D-Temp
Gabriel asks why Micro textbooks don't have as much of a data/empirical focus as Macro textbooks. Which is only partly true. "Micro" textbooks such as Mas-Collel-Whinston and Green are very theoretical as is Varian, and so on. "Macro" like Romer, or ... uh ... uh ... Carlin and Soskice (it's an undergrad book but grad programs currently using Romer could benefit from adopting it instead even though there's much less fancy math in it. Or is there?) have a lot of data/empirical work in them. At EI I speculated that part of it had to do with the insecurity of macro theory vs. micro. If in the back of your mind you know your theory, or in this context a lump of theories, a methodology, is schizophrenic (which Macro very much is) you're gonna throw up some numbers as barricades against obvious accusations. But the main - although related - reason for this phenomenon is that micro is simply much more specialized than macro. You pick up a Health (Micro)Economics textbook or a Labor(Micro)Economics textbook or a Sports(Micro)Economics textbook, it will be chuck full of data, I promise. But what are the specializations in Macro? (And how does that reflect on the status of this sub-discipline) Well... uh ... there used to be something called "Monetary Economics". Which got absorbed into "Money and Banking". Or maybe it was the other way around with M&B getting absorbed into ME once the finance people got purged and macroeconomists decided that somehow Central Banks have "preferences", i.e. "Monetary Rules"
Digression are these cardinal? ordinal? ordered subjective evaluations merely represented by a monotonic function invariant to affine transformations? Does BB wake up in the morning and say "I'd like to consume a little less inflation today" or where does this stuff come from?... It comes from people who insist on "Microfoundations" that's where it comes form. I did mention Schizophrenia, didn't I?
There's also the "growth and development" or "growth" and "development" specializations but even with quite impressive advances in both theory and data in these areas over the past twenty years they are still treated as "something we have to cover in ye ol' textbook but let's get it out of the way as quick as we can so we can start talking about business cycles" kinda way. Maybe it's the nature of the subject matter - and I don't think it is - but there's very little specialization in sub-disciplines in Macro (of course there's a good bit of specialization in the sense of running the same particular regression (or recalibratin') with minor tweaks over and over and over again) and well ... as Adam Smith told us, no specialization means low growth. From what I understand, these days fluctuations-Macro people specialize in explaining "puzzles".
And note that I haven't even brought up financial markets.
Consider another anomaly. Umm ... let's call it the "Data Theory Excess Methodology Puzzle" (D-Temp). At this point in time, Micro data is way way way better than Macro data. This is true even if you ignore all the aggregation issues and quibbles. To get at causation rather than correlation you need some really specific, well designed, and well collected, information and Micro is much closer to that than Macro which is still in the Torquemada stage of data gathering (i.e., torture and false confessions). Yet the standard Micro textbooks - assuming Gabriel's right here - focus on theory whereas the macro textbooks spend a lot more time on the data. Or, what I think I already said above, the determination of theory vs. data emphasis is simultaneous here. What gives? If you got good data then (assuming more data is a normal good) you should be more empirical. But if you look at the textbooks at first glance it looks like it's the bad-data-having-macro that has the more empirical approach.

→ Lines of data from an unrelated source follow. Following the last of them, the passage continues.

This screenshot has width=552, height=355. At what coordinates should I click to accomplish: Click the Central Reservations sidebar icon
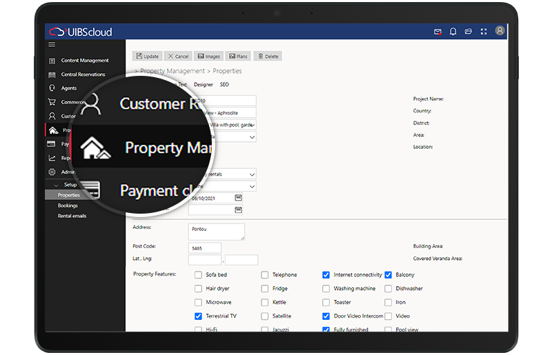click(52, 74)
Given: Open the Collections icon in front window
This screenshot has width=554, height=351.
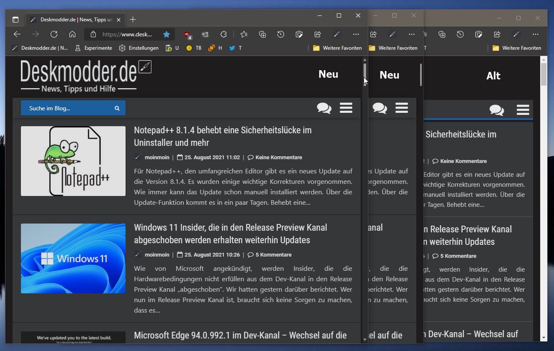Looking at the screenshot, I should tap(262, 34).
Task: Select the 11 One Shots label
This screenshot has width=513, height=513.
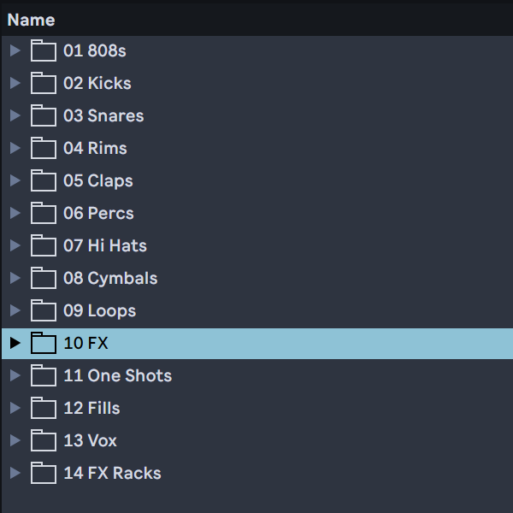Action: click(x=117, y=376)
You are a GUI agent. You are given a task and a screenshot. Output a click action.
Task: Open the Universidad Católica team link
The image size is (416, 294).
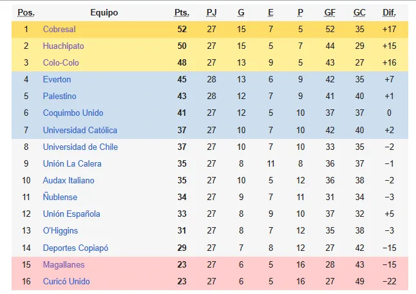[80, 130]
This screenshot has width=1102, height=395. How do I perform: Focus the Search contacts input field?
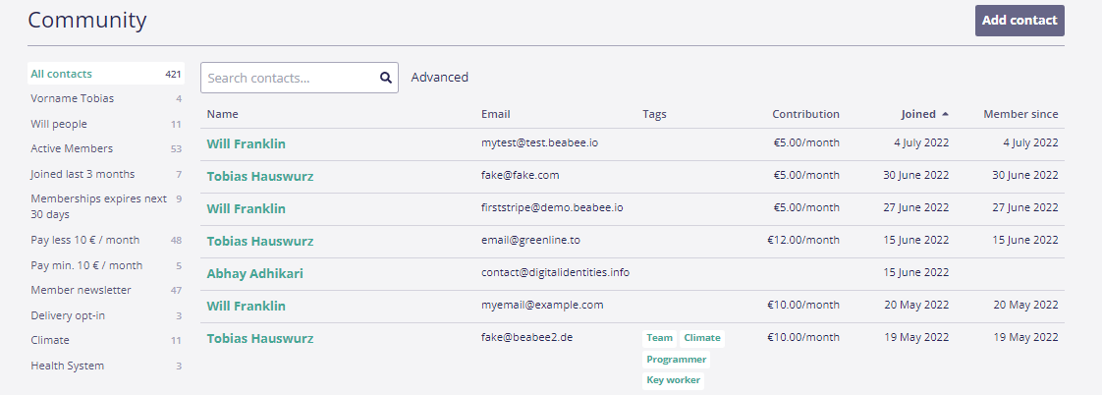[290, 78]
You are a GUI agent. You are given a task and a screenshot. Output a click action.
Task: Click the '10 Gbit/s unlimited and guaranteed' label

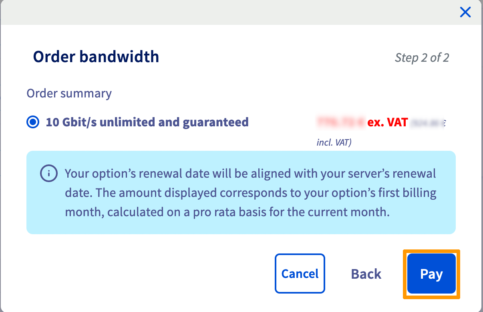(147, 122)
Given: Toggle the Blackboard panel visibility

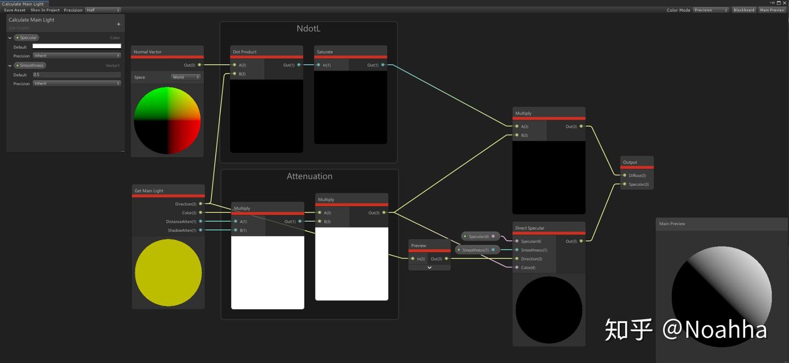Looking at the screenshot, I should click(744, 9).
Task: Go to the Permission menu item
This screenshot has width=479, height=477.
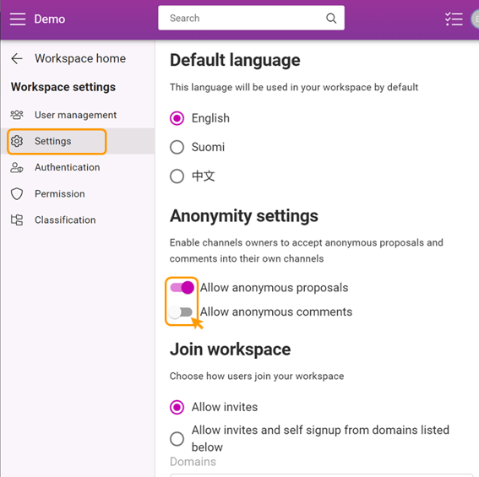Action: click(60, 193)
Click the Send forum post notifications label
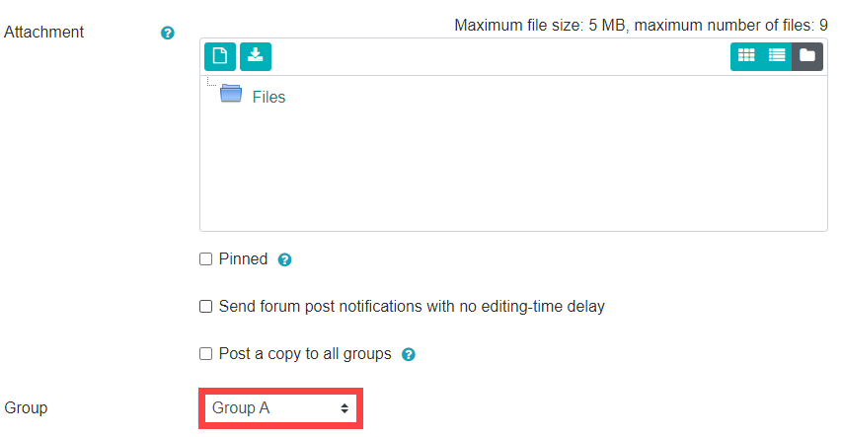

This is the "D-Temp Puzzle".
Also note that most of the people who make the argument that "economics is too abstract", or "economics is too mathematical" or "economics as taught in grad school has nothing to do with the real world" or some convex combination of those three arguments, got their economics degrees like 15+ years ago. Give it about five more years and we'll start seeing (and I've been trying to do my part to start, resurrect, or more precisely reincarncate the trend) people talking about ad-hoc empirical estimations, causality, Lucas critique, structural econometrics and just the plain fact that the so called "Applied Micro" people are mostly making shit up and regressing the annual depreciation of your mother's slippers against your dog's fleas until it's significant (No. Really. That's really what they do. In fancy, statistical way but it's what they do. And then they call it "Letting the data speak for itself")
And when the pendulum swings I will feel a little better about being a Macroeconomist, even though a reluctant one.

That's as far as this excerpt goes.